▼

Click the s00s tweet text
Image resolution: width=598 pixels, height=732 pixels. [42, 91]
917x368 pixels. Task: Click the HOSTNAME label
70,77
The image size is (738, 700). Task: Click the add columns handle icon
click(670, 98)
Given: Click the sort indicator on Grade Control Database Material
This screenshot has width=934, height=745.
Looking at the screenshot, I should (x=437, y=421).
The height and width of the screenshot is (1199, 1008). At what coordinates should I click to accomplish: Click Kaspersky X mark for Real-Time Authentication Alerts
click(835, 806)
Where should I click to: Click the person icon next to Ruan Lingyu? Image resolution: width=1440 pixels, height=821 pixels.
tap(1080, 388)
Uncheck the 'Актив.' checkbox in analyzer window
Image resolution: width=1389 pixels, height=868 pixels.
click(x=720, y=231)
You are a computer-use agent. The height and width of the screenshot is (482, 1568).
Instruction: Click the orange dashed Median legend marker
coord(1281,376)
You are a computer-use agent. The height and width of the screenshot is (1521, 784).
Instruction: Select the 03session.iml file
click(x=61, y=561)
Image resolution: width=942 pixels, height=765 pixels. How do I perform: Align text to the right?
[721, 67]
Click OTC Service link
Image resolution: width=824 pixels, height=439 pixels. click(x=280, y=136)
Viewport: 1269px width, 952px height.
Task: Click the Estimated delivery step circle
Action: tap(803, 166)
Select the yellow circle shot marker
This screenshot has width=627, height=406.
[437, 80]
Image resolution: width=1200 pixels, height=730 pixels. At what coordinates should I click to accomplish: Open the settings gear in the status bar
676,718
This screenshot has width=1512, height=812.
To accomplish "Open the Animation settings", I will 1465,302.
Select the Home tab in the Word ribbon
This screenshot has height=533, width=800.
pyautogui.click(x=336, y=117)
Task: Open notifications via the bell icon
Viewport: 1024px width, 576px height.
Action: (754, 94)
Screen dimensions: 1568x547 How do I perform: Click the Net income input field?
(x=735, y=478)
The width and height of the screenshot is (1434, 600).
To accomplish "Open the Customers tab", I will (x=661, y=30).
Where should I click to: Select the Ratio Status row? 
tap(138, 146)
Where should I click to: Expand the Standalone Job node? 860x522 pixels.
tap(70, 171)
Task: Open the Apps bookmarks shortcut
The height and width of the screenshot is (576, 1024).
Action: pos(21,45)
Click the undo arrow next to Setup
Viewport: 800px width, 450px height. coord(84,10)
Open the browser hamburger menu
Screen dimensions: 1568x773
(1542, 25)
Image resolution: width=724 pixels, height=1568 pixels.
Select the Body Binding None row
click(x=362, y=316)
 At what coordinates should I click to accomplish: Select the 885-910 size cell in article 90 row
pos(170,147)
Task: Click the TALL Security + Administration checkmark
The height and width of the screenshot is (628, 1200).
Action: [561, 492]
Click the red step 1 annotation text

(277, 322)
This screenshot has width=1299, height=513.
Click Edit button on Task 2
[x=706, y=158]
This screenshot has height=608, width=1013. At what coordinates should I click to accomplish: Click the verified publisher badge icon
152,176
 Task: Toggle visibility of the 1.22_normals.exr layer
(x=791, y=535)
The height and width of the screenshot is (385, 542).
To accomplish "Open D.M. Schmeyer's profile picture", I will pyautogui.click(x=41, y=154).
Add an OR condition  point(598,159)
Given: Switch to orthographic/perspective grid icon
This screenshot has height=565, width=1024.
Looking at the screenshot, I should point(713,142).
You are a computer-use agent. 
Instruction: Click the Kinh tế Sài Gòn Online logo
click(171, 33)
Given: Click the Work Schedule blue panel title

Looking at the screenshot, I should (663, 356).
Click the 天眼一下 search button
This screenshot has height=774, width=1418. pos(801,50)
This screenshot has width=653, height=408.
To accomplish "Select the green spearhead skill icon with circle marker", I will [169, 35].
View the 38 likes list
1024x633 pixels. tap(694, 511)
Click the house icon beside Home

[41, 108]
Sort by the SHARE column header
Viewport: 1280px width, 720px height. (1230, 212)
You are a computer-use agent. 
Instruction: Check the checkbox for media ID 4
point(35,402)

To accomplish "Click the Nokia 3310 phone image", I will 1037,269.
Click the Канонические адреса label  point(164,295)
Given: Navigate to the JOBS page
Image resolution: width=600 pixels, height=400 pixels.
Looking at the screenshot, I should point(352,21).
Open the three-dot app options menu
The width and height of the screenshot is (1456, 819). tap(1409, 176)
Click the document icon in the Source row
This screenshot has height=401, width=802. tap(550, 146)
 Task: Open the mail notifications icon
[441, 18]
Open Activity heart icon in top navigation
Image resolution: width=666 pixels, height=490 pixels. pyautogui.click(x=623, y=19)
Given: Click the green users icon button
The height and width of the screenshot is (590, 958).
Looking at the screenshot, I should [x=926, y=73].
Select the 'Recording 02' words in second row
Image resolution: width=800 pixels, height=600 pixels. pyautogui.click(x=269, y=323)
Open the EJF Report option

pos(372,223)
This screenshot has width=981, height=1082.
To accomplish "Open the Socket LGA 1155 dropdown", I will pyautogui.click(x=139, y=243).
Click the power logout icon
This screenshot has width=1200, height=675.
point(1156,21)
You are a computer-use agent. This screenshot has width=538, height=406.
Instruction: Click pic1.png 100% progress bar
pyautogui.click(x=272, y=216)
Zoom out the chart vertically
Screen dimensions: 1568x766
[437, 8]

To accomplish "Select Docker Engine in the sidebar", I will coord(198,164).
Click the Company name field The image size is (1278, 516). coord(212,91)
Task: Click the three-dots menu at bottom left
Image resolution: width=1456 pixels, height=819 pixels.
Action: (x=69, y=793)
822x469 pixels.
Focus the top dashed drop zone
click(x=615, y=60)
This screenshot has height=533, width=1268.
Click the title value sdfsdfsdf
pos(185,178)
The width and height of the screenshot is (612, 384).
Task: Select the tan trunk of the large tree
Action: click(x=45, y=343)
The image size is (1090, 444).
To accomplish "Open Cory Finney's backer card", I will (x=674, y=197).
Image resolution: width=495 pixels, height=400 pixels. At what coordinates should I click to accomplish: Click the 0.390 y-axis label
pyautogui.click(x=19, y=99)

▲

» Exercise: Every line from the start of the listing through the line with "Given: Click the sort" should be reproduced exactly, and no other line.

» Response to the task:
Click the s00s tweet text
Image resolution: width=598 pixels, height=732 pixels. [42, 91]
917x368 pixels. Task: Click the HOSTNAME label
70,77
The image size is (738, 700). Task: Click the add columns handle icon
click(670, 98)
Given: Click the sort indicator on Grade Control Database Material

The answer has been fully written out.